Next, a fourth embodiment of the present invention will be described with reference to FIG. FIG. 7 is an illustrative view showing a vibrating gyroscope 1 according to a fourth embodiment of the present invention. In addition, about the same or equivalent part as 1st Example-3rd Example of this invention,
Assign the same number.

The vibrating gyroscope 1 includes a substantially quadrangular prism-shaped vibrator 3, and the vibrator 3 includes a substantially rectangular first piezoelectric substrate 5.
a and the second piezoelectric substrate 5b are laminated and bonded. In this case, the first piezoelectric substrate 5a and the second piezoelectric substrate 5b are polarized in directions opposite to each other as shown by an arrow P. The polarization directions of the first piezoelectric substrate 5a and the second piezoelectric substrate 5b may be opposite to each other.

On the main surface of the first piezoelectric substrate 5a, two first divided electrodes 7a and 7b are formed at an interval in the width direction, and on the main surface of the second piezoelectric substrate 5b. , Two second divided electrodes 9a and 9b are formed. Further, between the first piezoelectric substrate 5a and the second piezoelectric substrate 5b, two third divided electrodes 8a, 8b are spaced apart in the width direction.
Is formed. Then, a lead electrode 13a formed at an end of the side surface of the first piezoelectric substrate 5a is connected to one third divided electrode 8a, and the other third divided electrode 8a is connected to the third divided electrode 8a.
A lead electrode 13b formed at the end of the side surface of the second piezoelectric substrate 5b is connected to b.

One output terminal of the driving means 21 including the oscillation circuit is connected to one of the first terminals of the vibrator 3 via the three resistors 25a, 25b, 25c and the extraction electrode 13a.
, And one of the second divided electrodes 9a and one of the third divided electrodes 8a. The other output terminal of the driving means 21 is connected to three resistors 27a, 27b,
The other divided first electrode 7b, the other second divided electrode 9b, and the other third divided electrode 8b of the vibrator 3 are connected to each other via the extraction electrode 27c and the extraction electrode 13b. Here, the resistors 25a, 25b, and 25c output the output of the driving unit 21 to the first divided electrode 7a, the second divided electrode 9a, and the third divided electrode 9a of the vibrator 3 of the vibrator 3. 8a in a well-balanced manner. The resistors 27a, 27b, and 27c distribute the output of the driving unit 21 to the other first divided electrode 7b, the other second divided electrode 9b, and the other third divided electrode 8b of the vibrator 3 with good balance. It is for doing.
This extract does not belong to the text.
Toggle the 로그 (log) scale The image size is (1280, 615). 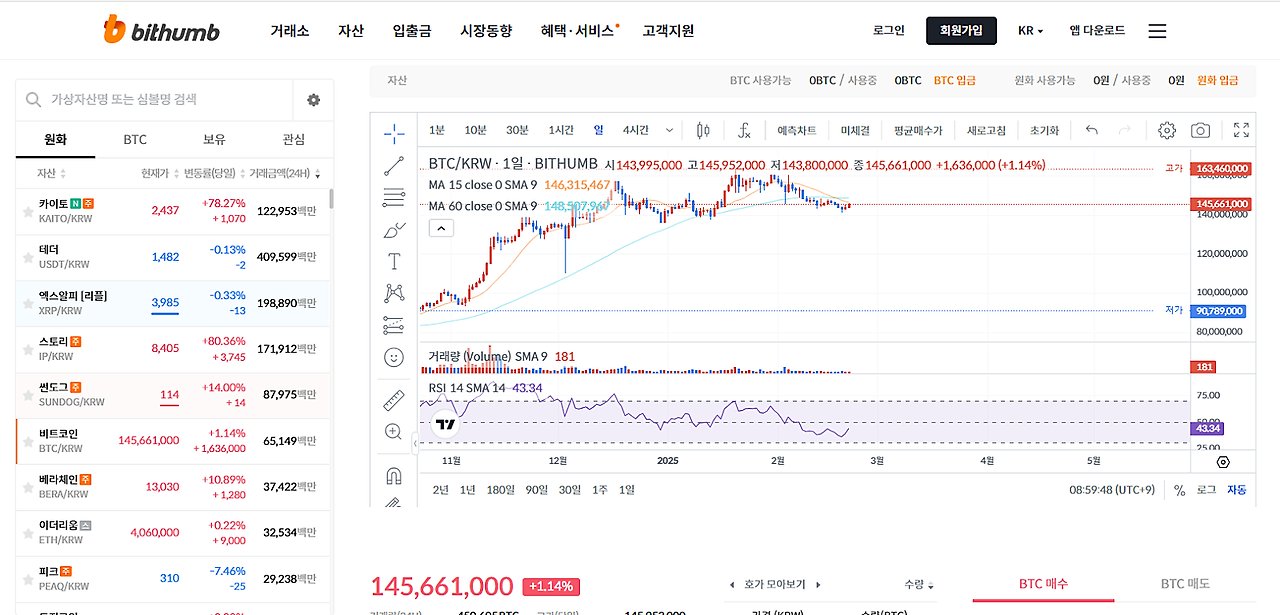pyautogui.click(x=1207, y=490)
The driving signal such as a sine wave signal output from the driving means 21 is applied to one of the first divided electrodes 7a, one of the second divided electrodes 9a and one of the third divided electrodes 8a, and to the other. When the voltage is applied between the first divided electrode 7b, the other second divided electrode 9b, and the other third divided electrode 8b, the vibrator 3 is moved to the boundary of the virtual line A approximately, The left half 3a on the side where one divided electrode 7a, one second divided electrode 9a and one third divided electrode 8a are arranged, the other first divided electrode 7b and the other second divided electrode 9b and the other third divided electrode 8
The right half 3b on the side where b is disposed vibrates in the opposite direction. In this case, when the left half 3a of the vibrator 3 extends in the longitudinal direction, the right half 3b contracts in the longitudinal direction. Conversely, when the left half 3a of the vibrator 3 is contracted in the longitudinal direction, the right half 3b is extended in the longitudinal direction. Therefore, the vibrator 3 bends and vibrates in the width direction.
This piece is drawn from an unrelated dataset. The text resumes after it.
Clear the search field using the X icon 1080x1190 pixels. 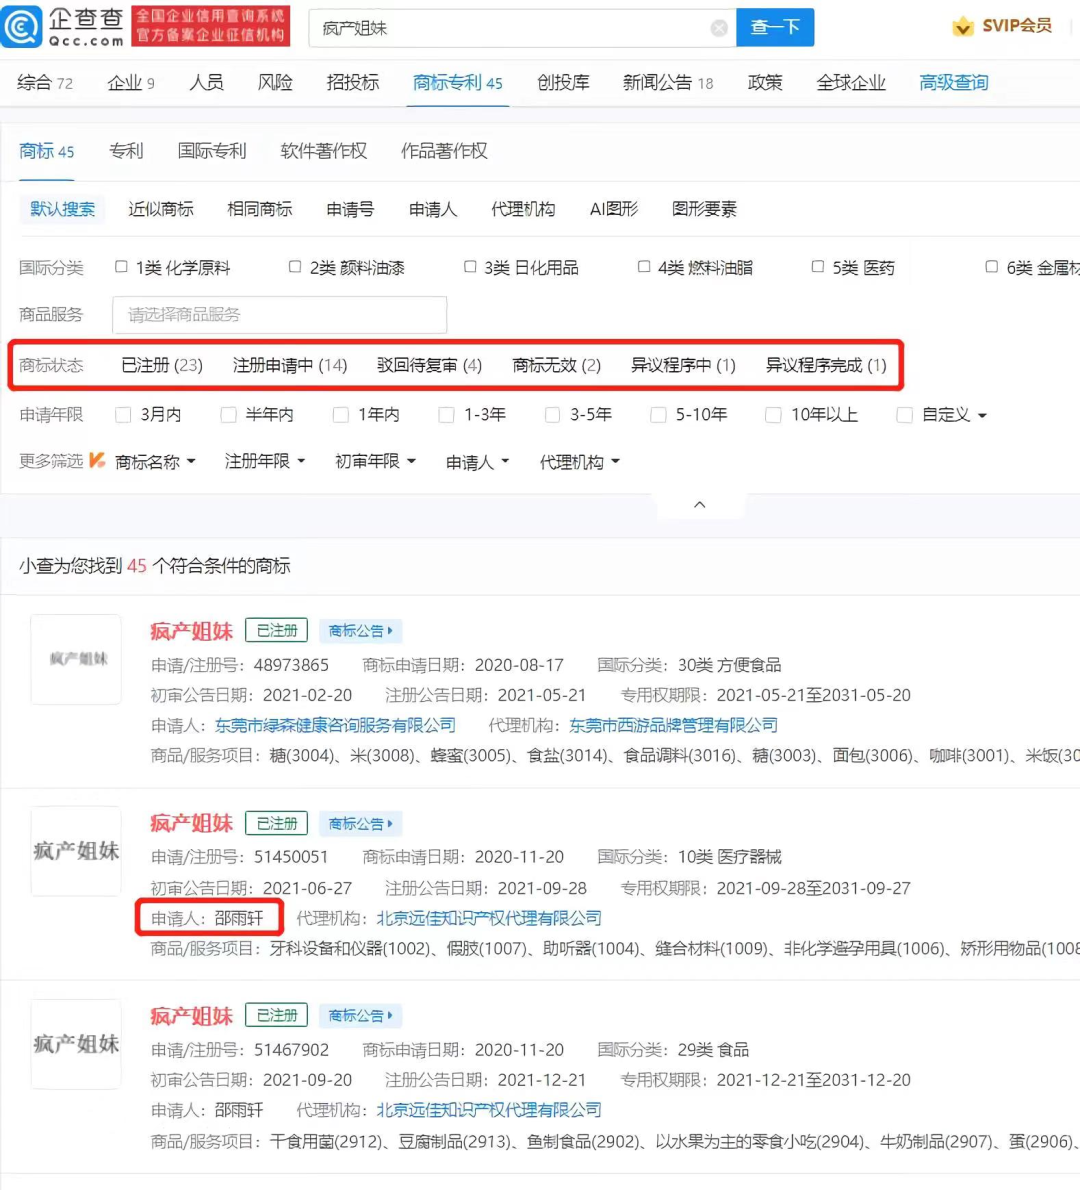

In this state, when the vibrating gyroscope 1 rotates about the center axis of the vibrator 3, Coriolis force corresponding to the rotational angular velocity is applied to the main body of the first piezoelectric substrate 5a and the second piezoelectric substrate 5b. It works in a direction perpendicular to the plane and perpendicular to the central axis of the vibrator 3. Therefore, the direction of the bending vibration of the vibrator 3 changes, and a signal corresponding to the rotational angular velocity is generated between the two first divided electrodes 7a and 7b and the two second divided electrodes 9a and 9b. . Then, a signal generated between the two first divided electrodes 7a and 7b and the two second divided electrodes 9a and 9b is detected by a detecting means 23 including a differential amplifier circuit, etc. You can know.
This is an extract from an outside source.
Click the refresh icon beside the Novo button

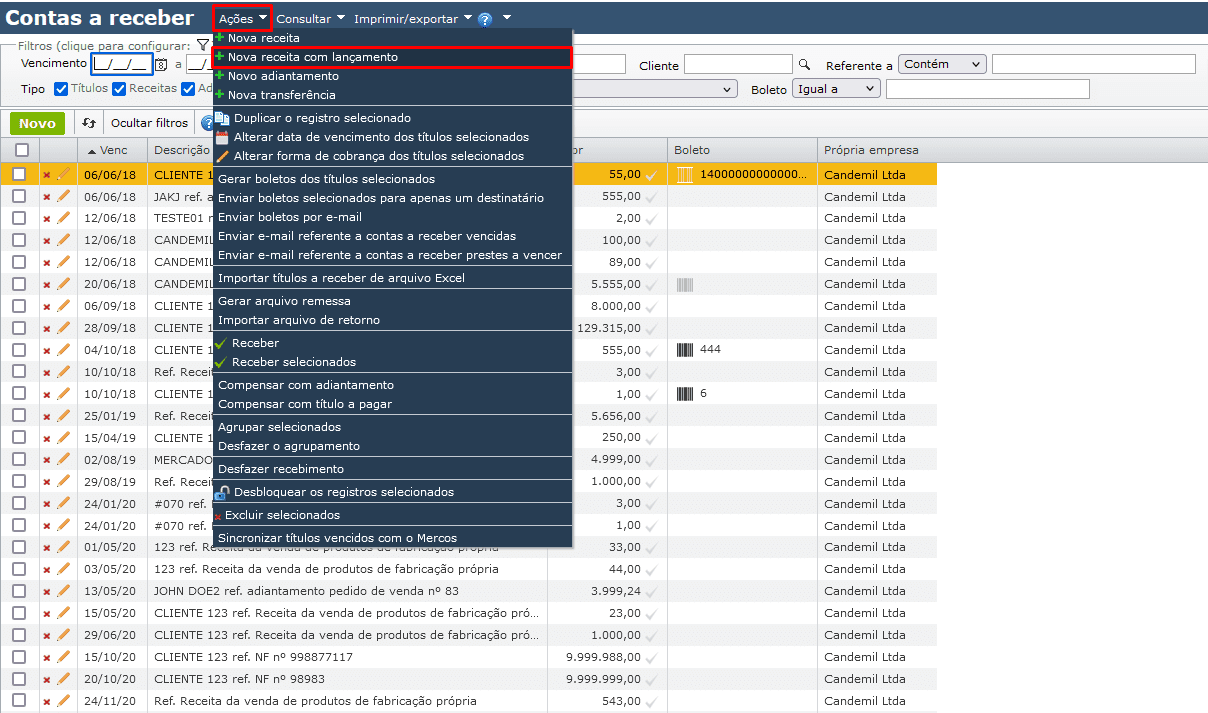[x=88, y=122]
The vibrating gyroscope 1 of the fourth embodiment described above
Then, at the time of rotation, the two divided electrodes 7a and 7b and the two
By detecting a signal generated between the first and second divided electrodes 9a and 9b by the detection means 23, the rotational angular velocity could be known. However, any one of the two first divided electrodes 7a and 7b could be used. , A signal generated between one of the two second divided electrodes 9a and 9b may be detected.
Further, a signal generated between any one of the two first divided electrodes 7a and 7b and the two second divided electrodes 9a and 9b may be detected. Furthermore, two first divided electrodes 7a, 7b and two second divided electrodes 9a, 9b
May be detected.

Next, a fifth embodiment of the present invention will be described with reference to FIG. FIG. 8 is an illustrative view showing a vibrating gyroscope 1 according to a fifth embodiment of the present invention. In addition, about the same or equivalent part as 1st Example-4th Example of this invention,
Assign the same number.

The vibrating gyroscope 1 includes a vibrator 3 having a substantially quadrangular prism shape, and the vibrator 3 has a substantially rectangular first piezoelectric substrate 5.
a and the second piezoelectric substrate 5b are laminated and bonded. In this case, the first piezoelectric substrate 5a and the second piezoelectric substrate 5b are polarized in the same direction as indicated by an arrow P. Note that the polarization directions of the first piezoelectric substrate 5a and the second piezoelectric substrate 5b may be the same as the directions shown in FIG.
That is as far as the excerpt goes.